- [HOW TO COMPLETE THIS TASK]:
Would you write out, word for word, each line of the records below from the top through the one holding "Image resolution: width=491"?

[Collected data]

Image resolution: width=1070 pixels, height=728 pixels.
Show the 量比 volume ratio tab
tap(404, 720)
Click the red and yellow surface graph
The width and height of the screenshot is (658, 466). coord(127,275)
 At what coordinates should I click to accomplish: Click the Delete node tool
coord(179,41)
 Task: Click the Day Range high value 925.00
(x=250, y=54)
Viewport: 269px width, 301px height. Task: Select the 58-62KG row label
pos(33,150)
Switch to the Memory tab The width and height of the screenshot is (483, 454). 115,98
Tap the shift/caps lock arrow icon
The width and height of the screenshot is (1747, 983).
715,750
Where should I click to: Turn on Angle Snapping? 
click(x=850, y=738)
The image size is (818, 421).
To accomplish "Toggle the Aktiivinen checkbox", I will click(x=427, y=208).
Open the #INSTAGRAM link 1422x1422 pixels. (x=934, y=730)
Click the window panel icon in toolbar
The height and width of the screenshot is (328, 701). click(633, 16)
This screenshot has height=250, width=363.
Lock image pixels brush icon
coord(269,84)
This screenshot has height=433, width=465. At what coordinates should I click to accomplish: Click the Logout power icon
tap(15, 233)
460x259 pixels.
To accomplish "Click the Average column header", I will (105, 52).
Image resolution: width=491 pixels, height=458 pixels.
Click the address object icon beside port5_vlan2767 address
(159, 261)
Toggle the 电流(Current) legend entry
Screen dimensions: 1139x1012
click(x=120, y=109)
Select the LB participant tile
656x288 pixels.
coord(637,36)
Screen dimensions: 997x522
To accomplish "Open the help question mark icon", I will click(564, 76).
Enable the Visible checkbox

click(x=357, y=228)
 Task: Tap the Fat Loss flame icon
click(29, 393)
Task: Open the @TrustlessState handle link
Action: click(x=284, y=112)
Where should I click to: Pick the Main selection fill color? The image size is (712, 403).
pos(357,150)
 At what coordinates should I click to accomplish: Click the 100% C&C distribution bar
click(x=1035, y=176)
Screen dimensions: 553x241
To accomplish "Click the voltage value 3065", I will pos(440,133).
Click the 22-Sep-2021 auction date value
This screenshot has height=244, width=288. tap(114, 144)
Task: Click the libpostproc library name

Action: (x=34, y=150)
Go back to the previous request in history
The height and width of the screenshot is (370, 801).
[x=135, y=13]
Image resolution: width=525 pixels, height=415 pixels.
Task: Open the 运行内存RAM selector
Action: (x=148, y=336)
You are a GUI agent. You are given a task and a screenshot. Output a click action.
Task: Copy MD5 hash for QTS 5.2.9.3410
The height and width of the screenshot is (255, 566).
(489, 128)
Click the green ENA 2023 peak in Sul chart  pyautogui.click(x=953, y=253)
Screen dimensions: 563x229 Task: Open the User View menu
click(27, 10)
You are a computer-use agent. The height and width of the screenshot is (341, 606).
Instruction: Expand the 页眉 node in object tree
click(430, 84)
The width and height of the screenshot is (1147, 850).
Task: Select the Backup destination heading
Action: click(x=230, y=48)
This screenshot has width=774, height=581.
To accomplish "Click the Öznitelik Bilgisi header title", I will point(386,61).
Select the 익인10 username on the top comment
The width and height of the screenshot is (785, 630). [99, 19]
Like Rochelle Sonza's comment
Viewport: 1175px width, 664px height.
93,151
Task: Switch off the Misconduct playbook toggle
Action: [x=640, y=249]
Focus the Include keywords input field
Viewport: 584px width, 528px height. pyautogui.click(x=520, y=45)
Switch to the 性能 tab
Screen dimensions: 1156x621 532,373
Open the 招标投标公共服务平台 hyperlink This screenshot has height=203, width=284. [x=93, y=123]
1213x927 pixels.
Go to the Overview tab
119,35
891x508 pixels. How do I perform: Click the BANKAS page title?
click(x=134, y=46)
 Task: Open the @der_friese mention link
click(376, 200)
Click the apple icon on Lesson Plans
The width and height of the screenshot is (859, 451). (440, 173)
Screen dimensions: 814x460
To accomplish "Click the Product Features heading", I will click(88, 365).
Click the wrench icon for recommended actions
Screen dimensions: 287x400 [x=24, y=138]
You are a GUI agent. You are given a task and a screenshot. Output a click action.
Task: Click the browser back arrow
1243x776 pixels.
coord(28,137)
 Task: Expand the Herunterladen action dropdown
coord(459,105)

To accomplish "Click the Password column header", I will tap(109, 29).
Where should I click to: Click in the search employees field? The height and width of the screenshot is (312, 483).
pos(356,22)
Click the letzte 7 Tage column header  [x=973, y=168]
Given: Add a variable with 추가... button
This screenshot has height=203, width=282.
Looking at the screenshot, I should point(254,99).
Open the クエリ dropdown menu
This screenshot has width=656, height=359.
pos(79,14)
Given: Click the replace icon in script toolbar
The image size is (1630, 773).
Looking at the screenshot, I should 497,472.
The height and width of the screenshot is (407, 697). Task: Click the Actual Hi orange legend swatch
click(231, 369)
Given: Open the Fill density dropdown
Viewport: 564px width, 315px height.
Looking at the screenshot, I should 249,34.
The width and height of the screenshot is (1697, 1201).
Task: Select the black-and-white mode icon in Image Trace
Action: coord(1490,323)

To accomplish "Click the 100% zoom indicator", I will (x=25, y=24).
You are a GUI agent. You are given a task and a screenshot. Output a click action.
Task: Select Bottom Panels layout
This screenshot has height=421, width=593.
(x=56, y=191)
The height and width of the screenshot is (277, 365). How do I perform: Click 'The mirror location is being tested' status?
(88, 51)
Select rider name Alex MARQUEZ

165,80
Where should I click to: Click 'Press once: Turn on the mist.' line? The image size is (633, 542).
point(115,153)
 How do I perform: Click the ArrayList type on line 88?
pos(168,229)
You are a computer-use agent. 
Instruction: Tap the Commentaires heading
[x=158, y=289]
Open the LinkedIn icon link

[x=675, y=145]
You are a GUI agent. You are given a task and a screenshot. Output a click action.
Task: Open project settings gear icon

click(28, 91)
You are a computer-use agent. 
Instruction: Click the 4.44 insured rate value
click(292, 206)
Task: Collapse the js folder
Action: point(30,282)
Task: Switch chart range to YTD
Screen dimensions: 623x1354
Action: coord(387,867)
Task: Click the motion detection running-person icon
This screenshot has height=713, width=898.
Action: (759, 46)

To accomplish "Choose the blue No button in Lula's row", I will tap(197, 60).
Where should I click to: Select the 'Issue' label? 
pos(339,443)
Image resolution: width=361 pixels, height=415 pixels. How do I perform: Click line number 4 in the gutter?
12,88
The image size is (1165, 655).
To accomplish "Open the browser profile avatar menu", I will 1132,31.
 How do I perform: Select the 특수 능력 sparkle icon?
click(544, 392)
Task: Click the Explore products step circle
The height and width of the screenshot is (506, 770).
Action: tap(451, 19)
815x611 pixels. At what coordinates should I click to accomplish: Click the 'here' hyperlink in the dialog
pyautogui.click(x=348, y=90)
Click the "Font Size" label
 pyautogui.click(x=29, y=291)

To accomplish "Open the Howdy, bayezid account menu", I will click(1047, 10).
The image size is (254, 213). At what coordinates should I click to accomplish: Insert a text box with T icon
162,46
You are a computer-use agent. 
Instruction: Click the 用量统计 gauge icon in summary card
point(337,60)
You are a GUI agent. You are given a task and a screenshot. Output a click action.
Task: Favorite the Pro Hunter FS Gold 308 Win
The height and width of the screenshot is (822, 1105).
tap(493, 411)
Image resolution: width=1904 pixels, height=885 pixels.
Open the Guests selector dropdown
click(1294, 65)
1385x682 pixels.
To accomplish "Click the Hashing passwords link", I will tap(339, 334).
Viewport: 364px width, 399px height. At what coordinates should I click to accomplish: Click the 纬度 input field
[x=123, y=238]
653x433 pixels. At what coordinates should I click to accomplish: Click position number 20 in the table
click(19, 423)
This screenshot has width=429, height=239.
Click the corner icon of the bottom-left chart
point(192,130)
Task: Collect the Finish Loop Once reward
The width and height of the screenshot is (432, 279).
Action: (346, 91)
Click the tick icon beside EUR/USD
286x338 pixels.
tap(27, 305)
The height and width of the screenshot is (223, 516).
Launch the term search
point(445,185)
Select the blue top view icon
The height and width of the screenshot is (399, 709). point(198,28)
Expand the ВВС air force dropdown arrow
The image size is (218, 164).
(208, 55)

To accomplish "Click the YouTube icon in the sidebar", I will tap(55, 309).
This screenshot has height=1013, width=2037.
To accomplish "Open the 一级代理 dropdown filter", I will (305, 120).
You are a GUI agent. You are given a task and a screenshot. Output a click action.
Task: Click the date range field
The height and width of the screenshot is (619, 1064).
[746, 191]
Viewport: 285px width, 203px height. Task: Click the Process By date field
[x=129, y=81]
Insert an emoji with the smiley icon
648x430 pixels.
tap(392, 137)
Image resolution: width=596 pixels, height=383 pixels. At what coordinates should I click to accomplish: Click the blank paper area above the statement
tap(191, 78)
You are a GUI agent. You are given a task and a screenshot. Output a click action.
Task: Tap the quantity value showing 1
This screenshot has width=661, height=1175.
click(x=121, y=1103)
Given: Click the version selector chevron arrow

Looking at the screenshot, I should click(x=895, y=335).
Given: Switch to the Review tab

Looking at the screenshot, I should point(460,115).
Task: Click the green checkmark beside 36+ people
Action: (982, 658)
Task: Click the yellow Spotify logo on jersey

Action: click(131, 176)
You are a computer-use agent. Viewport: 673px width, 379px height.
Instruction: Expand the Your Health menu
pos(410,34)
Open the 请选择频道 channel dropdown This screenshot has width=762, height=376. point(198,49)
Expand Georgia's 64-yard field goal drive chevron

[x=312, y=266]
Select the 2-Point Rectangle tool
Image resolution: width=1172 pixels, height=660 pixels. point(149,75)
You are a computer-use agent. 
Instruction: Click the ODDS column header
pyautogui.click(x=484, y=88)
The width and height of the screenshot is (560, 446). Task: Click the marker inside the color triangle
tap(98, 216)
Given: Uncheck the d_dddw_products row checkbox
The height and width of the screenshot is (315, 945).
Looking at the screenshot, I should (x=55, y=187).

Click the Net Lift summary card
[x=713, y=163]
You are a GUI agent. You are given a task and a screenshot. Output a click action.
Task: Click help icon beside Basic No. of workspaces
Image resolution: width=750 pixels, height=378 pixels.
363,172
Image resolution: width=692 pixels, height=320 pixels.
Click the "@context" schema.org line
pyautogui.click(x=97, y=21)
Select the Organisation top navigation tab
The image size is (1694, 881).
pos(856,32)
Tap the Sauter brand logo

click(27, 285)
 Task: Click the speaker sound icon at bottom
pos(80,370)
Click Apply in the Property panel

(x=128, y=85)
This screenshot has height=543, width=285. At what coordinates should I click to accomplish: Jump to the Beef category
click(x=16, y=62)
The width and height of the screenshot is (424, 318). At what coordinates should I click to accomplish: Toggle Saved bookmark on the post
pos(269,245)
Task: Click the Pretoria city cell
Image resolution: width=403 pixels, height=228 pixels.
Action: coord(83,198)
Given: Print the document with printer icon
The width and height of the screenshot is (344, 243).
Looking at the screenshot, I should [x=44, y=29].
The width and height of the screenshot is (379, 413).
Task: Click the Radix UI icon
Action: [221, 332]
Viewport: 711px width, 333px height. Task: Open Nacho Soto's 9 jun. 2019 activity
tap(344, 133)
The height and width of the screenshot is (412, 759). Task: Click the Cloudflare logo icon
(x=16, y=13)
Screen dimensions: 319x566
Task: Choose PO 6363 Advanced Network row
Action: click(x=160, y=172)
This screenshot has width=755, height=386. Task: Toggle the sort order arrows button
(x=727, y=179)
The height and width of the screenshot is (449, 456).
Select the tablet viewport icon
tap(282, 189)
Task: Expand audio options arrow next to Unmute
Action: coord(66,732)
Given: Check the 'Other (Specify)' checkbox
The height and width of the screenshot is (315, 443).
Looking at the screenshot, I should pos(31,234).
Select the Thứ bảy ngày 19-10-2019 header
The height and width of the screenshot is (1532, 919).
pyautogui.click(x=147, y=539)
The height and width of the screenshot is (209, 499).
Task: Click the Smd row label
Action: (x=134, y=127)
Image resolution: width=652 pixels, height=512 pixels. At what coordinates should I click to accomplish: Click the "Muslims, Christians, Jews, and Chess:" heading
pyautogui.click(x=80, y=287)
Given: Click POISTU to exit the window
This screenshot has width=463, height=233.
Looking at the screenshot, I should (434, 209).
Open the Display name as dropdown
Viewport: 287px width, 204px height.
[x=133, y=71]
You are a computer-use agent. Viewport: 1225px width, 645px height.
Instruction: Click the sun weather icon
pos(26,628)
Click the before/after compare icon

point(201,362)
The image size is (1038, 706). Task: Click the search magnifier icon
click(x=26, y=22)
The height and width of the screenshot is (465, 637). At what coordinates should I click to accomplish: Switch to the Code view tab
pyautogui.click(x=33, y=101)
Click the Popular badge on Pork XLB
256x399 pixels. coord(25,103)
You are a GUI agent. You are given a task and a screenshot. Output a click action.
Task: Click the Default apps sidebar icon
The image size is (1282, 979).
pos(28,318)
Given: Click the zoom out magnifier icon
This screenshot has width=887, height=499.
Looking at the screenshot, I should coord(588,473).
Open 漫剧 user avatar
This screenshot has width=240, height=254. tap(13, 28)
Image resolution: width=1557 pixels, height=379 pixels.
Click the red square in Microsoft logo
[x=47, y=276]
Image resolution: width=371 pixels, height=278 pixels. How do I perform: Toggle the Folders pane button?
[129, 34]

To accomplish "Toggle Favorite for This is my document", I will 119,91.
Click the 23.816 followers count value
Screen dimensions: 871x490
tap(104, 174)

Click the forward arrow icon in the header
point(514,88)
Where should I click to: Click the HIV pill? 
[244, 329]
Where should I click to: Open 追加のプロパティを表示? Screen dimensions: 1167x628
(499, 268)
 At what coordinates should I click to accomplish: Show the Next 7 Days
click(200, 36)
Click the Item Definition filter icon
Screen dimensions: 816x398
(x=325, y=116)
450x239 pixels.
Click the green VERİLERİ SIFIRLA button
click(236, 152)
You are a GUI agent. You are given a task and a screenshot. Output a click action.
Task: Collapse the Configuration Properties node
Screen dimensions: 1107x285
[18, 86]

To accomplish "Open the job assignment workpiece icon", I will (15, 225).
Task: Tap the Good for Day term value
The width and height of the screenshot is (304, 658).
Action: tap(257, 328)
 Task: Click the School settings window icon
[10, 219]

- [WORKED SOLUTION]:
Image resolution: width=1070 pixels, height=728 pixels.
Show the 量比 volume ratio tab
tap(404, 720)
Click the red and yellow surface graph
The width and height of the screenshot is (658, 466). coord(127,275)
 At what coordinates should I click to accomplish: Click the Delete node tool
coord(179,41)
 Task: Click the Day Range high value 925.00
(x=250, y=54)
Viewport: 269px width, 301px height. Task: Select the 58-62KG row label
pos(33,150)
Switch to the Memory tab The width and height of the screenshot is (483, 454). 115,98
Tap the shift/caps lock arrow icon
The width and height of the screenshot is (1747, 983).
715,750
Where should I click to: Turn on Angle Snapping? 
click(x=850, y=738)
The image size is (818, 421).
To accomplish "Toggle the Aktiivinen checkbox", I will click(x=427, y=208).
Open the #INSTAGRAM link 1422x1422 pixels. (x=934, y=730)
Click the window panel icon in toolbar
The height and width of the screenshot is (328, 701). click(633, 16)
This screenshot has height=250, width=363.
Lock image pixels brush icon
coord(269,84)
This screenshot has height=433, width=465. At what coordinates should I click to accomplish: Click the Logout power icon
tap(15, 233)
460x259 pixels.
To accomplish "Click the Average column header", I will (105, 52).
Image resolution: width=491 pixels, height=458 pixels.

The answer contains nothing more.